El cambio importante se empezó a notar hacia 1980, que es cuando se lanza la Globalización y lo que se globaliza en realidad es un desplazamiento de la economía real a la financiera. Poco a poco el sector financiero se hace el amo de la economía, capta cada vez un trozo mayor del PIB, como se puede ver en el gráfico siguiente, que es el consumo de productos financieros en relación al PIB. Lo cual no ha de extrañar, dada la infinita movilidad financiera frente a la comercial.
Como éste gráfico podríamos fabricar cientos más, pero es suficiente para ver el peso creciente que toma lo financiero entre las personas. Se produce, además, en la gestión corporativa un desplazamiento al cortoplacismo, pues empieza a cobrar importancia suma los resultados empresariales a corto plazo, desdeñando cada vez más el largo plazo, verdadera matriz de la productividad. El desplazamiento hacia lo financiero y al peso del corto plazo se retroalimentan, ya que la empresas se ven impulsadas a priorizar a sus accionistas, que ahora son grandes corporaciones y bancos de inversión que exigen buenos resultados trimestrales. Se extiende una cultura competitiva de resultados inmediatos, para frenar el peligro de que un periodo de bajos beneficios se traduzca en ser comido por otras entidades más exitosas. Es lógico, por lo tanto, el efecto depresivo de la invasión de lo financiero sobre la productividad.
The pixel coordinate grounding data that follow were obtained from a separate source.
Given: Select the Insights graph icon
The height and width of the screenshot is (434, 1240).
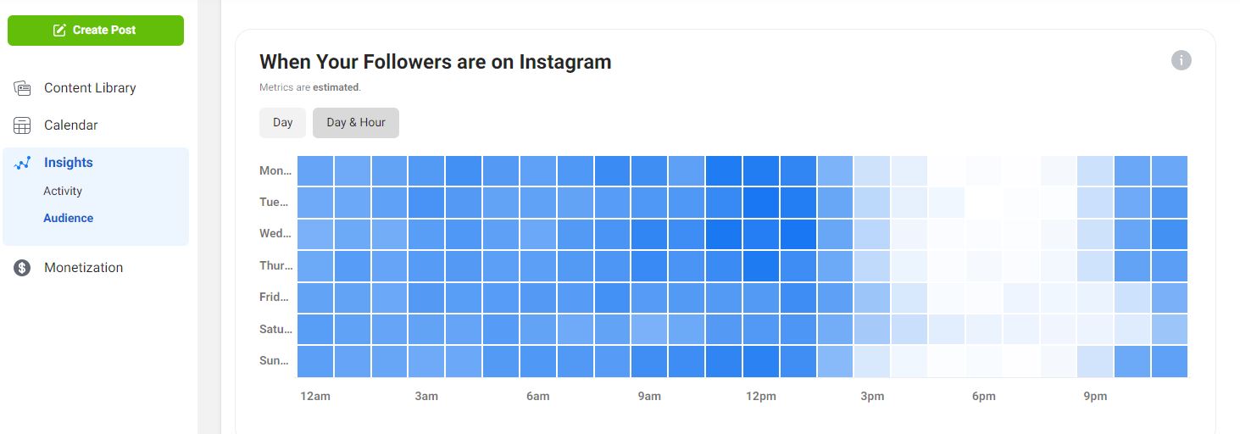Looking at the screenshot, I should (23, 163).
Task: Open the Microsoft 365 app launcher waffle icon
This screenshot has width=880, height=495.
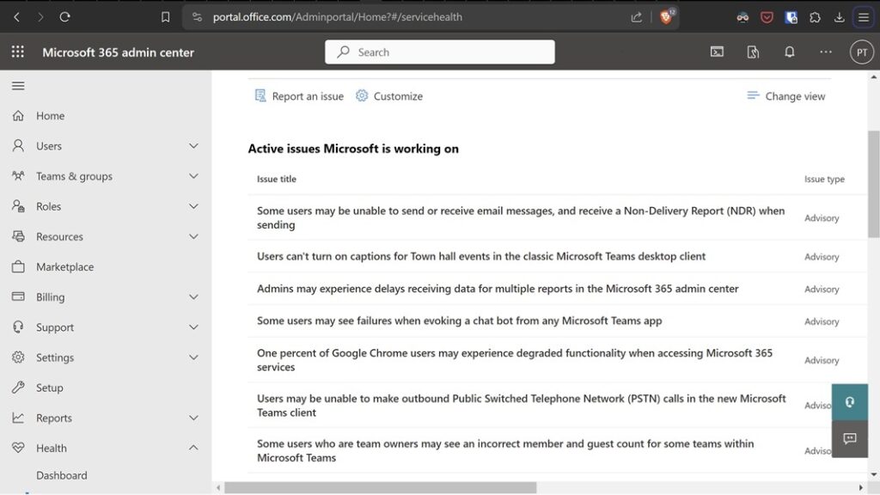Action: (16, 52)
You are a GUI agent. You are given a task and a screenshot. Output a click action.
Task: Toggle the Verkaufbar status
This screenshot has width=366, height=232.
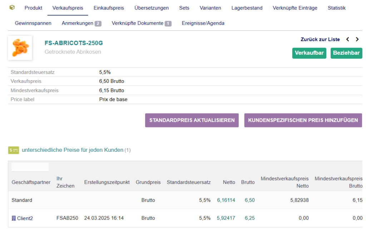[x=309, y=53]
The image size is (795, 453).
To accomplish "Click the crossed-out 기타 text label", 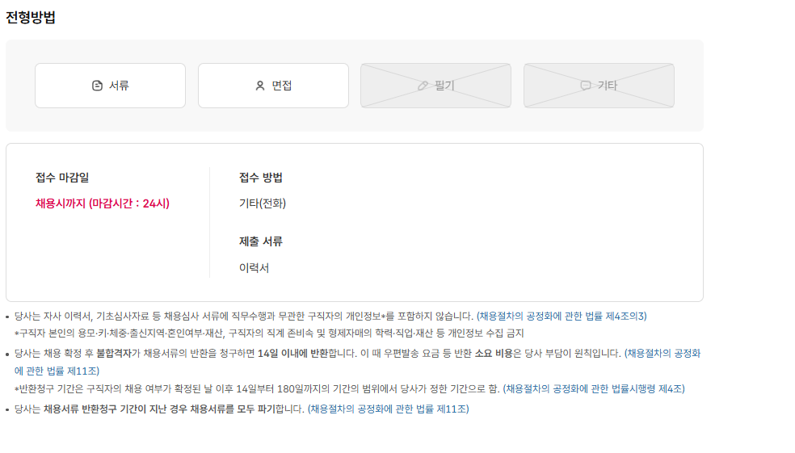I will click(607, 86).
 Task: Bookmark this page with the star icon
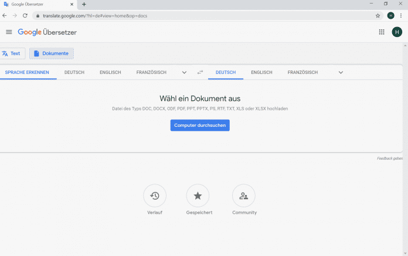pyautogui.click(x=378, y=15)

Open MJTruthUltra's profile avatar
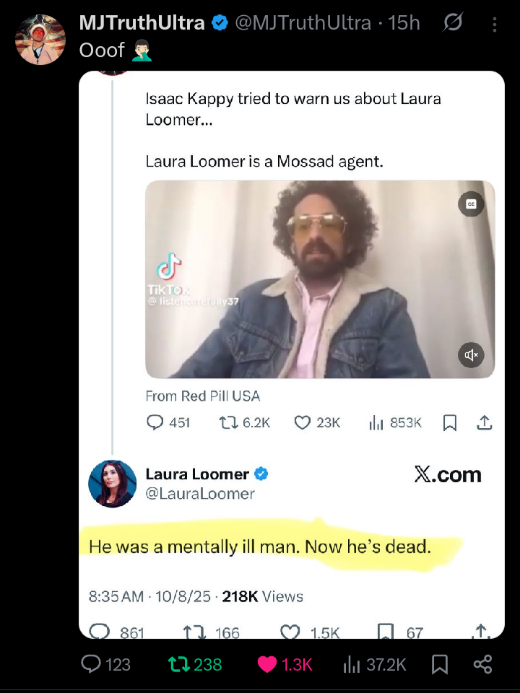pyautogui.click(x=40, y=40)
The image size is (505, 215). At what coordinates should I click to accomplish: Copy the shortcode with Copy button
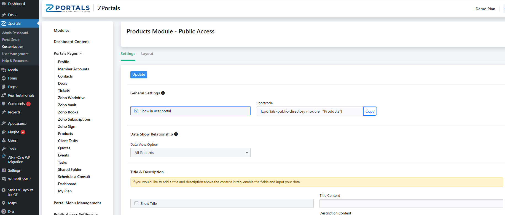(370, 111)
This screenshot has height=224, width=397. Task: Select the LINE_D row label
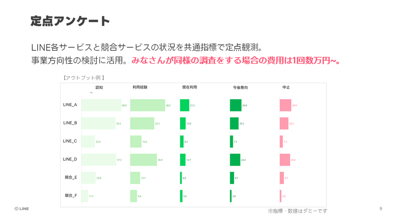coord(70,159)

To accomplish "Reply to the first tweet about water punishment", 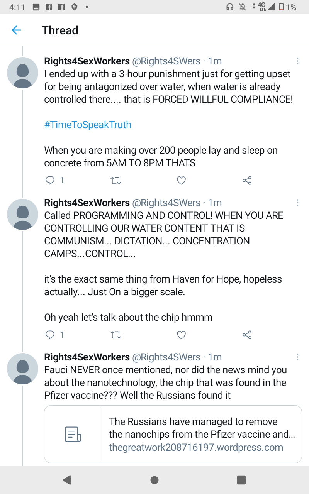I will 50,180.

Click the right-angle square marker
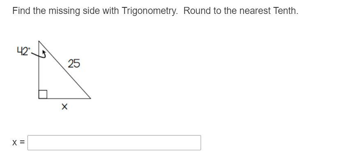(x=43, y=95)
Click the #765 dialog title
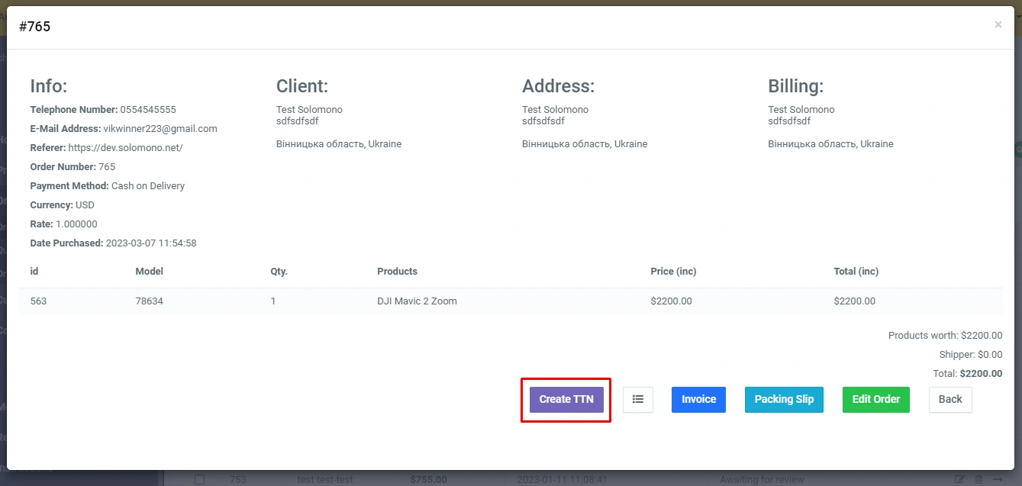 [35, 27]
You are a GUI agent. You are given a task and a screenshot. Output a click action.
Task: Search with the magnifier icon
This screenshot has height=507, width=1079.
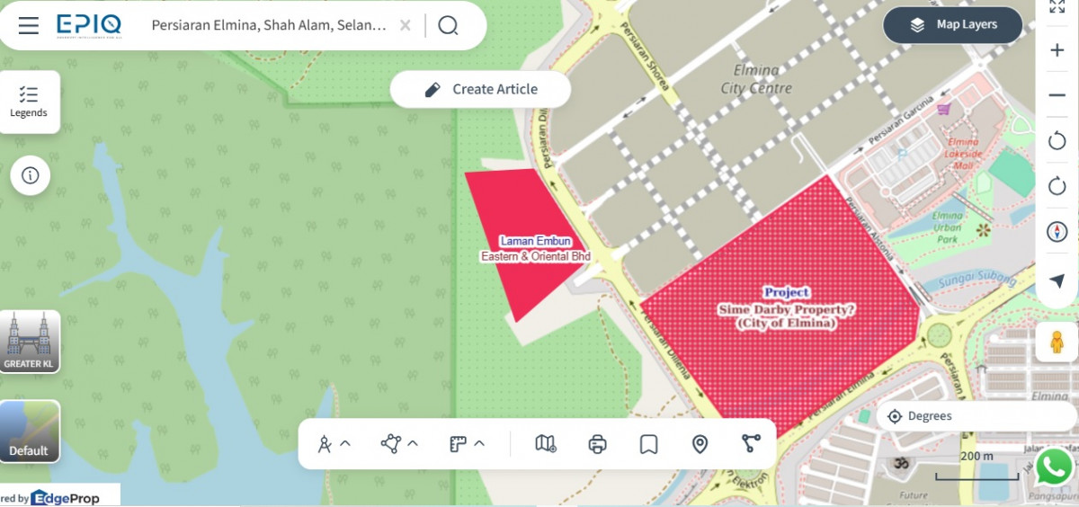448,25
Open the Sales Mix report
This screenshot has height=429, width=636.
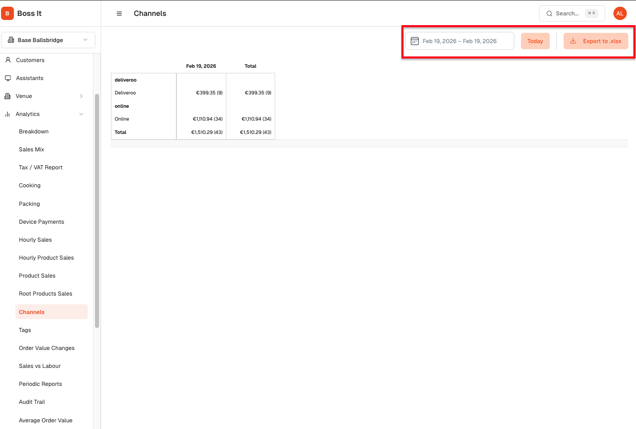[x=31, y=149]
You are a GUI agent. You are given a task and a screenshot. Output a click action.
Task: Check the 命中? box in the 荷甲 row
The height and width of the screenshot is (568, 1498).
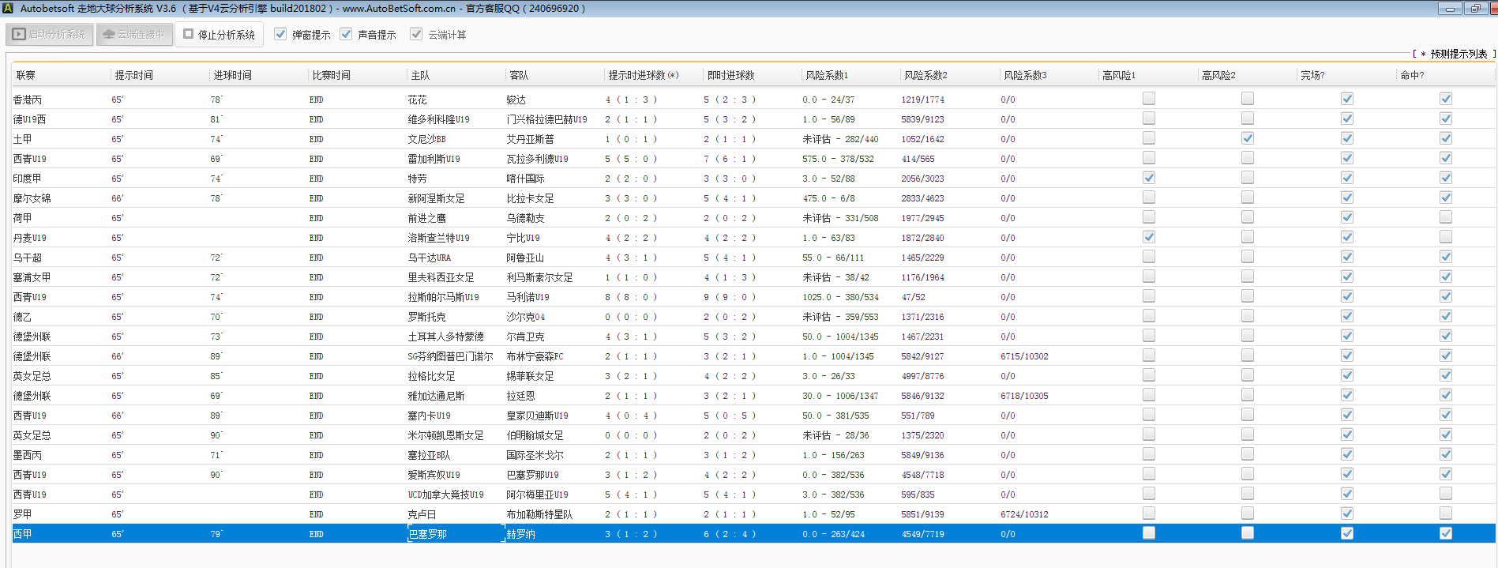coord(1445,217)
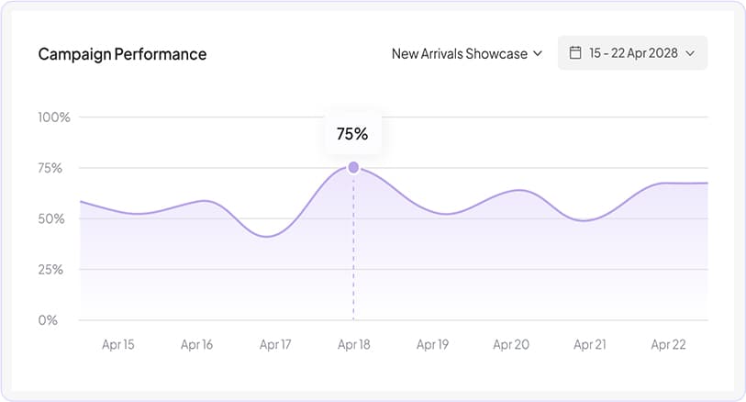This screenshot has height=402, width=746.
Task: Open the New Arrivals Showcase campaign dropdown
Action: point(467,53)
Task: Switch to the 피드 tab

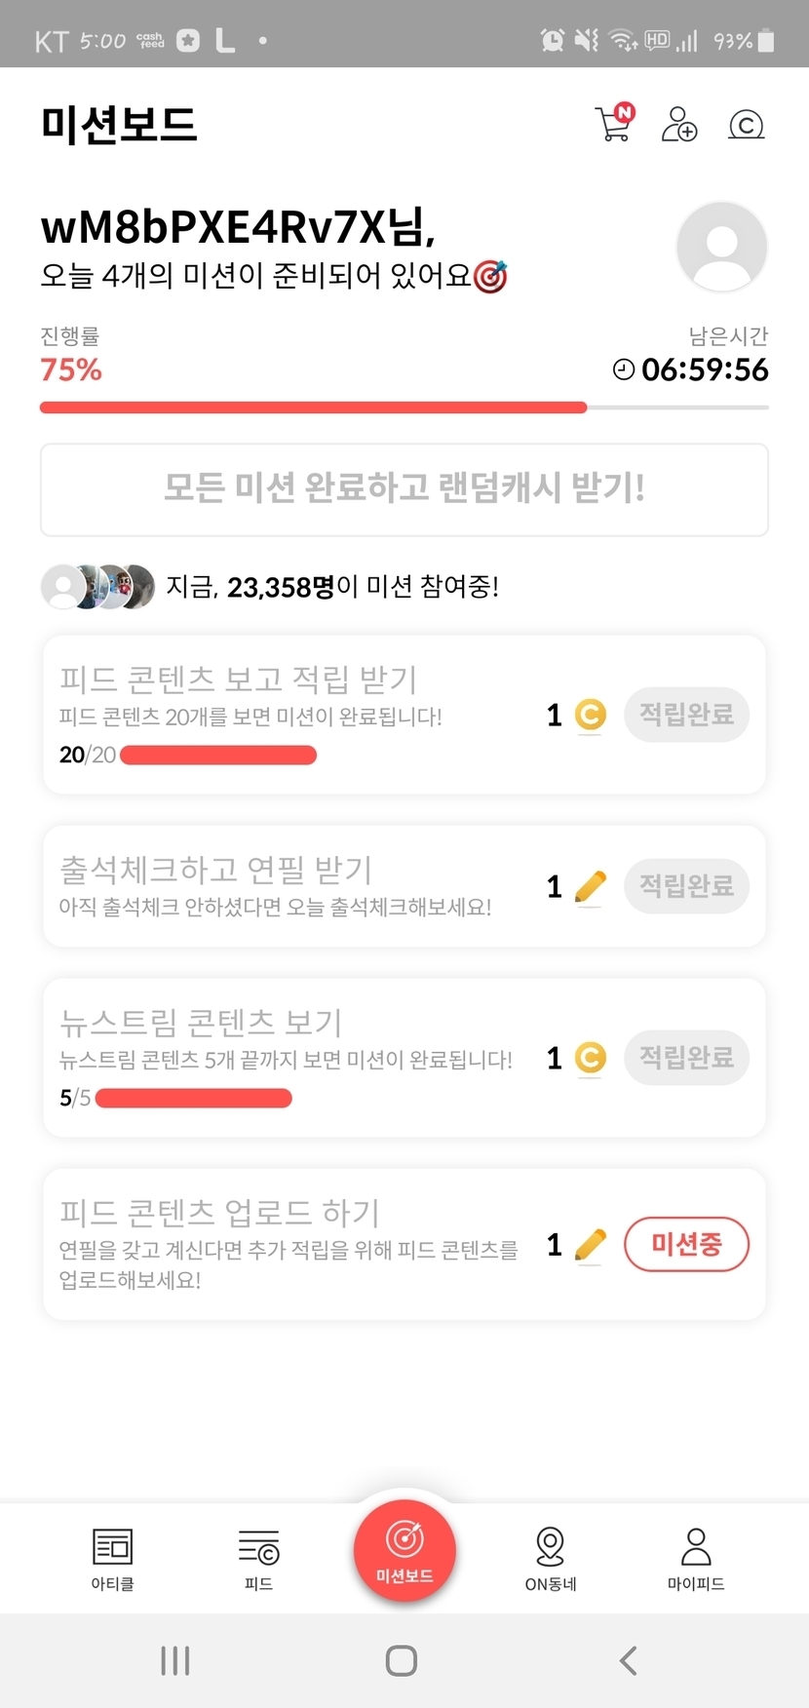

La década de los noventa trae una aparente revolución innovadora, la revolución dot.com, la cual sin embargo se vuelca sobre todo en lo financiero (aunque no es despreciable su aportación a la productividad en esa década), en el que se registra una pleiade de nuevos productos, cada vez más complejos e inextricables, incluso para los más expertos.
El sector financiero crece exponencialmente sobre lo real, trae consigo la crisis de 2008, que es, en esencia, un exceso de financiación especulativa que se derrumba cuando se descubre lo que hay detrás (productos financieros como los ABS, trufados de vacuidad), y entonces reluce el gran apalancamiento de la economía financiando otros productos financieros, tras lo que había escondido un “Cisne Negro” (Nassim Taleb) que nadie detectaba.
La crisis y la post crisis, con la acción expansiva de liquidez de los bancos centrales, no ha hecho más que prolongar e hinchar el circuito financiero, mientras la economía real no despegaba y la productividad languidecía. Esta prolongación nos ha traído una situación bien curiosa, como es los tipos de interés negativos, que auguran un continuismo, ya que la recesión incipiente traerá de nuevo la acción de los bancos centrales en pos de fomentar la inversión, lo que no han conseguido desde 2008, aunque sí ha logrado sostener algo la actividad. Sobre las alternativas que debían considerar los bancos centrales ya hablé en “Recesión y política monetaria”
En suma, el capitalismo ha sufrido transformaciones gigantescas que han cambiado la motivación de los sujetos hacia otros objetivos, en general mucho más corto placistas. El largo plazo ha dejado de existir, porque no hay tiempo. No hay interés en innovar, sino en satisfacer inmediatamente las prisas de los accionistas y acreedores, implacables en recuperar su capital rápidamente. Esto, por el momento, parece irreversible, pero también insostenible (algo que tratare próximamente). No se espere una vuelta a la Economía Innovadora, de visión a largo plazo, que satisfaga a los empresarios y los trabajadores, en mucho tiempo.